Source information section start

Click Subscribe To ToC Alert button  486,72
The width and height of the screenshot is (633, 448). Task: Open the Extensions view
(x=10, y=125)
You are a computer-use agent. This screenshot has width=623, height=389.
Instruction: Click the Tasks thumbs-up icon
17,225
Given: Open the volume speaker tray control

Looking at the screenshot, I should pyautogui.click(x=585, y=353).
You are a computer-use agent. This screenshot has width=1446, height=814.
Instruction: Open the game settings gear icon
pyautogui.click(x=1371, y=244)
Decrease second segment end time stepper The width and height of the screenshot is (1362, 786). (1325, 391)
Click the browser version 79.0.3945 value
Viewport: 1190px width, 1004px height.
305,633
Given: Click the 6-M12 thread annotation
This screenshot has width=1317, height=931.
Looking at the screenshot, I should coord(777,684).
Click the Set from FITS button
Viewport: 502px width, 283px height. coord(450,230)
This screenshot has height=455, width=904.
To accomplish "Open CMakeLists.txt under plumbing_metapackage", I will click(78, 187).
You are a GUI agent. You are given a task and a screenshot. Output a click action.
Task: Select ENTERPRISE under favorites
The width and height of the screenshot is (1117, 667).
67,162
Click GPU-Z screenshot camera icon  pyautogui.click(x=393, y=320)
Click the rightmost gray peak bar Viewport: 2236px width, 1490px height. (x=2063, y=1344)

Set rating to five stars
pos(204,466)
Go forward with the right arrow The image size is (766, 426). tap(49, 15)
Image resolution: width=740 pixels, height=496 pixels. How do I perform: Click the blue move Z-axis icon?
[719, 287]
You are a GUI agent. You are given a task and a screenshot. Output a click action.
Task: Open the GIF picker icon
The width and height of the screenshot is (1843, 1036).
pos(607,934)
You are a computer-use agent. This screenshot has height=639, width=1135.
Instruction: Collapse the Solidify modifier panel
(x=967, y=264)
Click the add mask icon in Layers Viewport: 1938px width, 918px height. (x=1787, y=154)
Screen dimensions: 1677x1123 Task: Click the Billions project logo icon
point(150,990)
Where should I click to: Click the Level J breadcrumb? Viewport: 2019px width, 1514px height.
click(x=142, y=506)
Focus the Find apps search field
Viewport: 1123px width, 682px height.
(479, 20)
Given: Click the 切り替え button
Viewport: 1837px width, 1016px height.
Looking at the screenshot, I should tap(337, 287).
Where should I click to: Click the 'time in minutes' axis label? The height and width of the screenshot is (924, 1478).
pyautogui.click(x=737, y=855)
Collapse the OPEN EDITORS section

Source information section end

• Assignment
Determine the count of lines in the data above with the string "agent" in them, and give that count alone.

• Answer section
5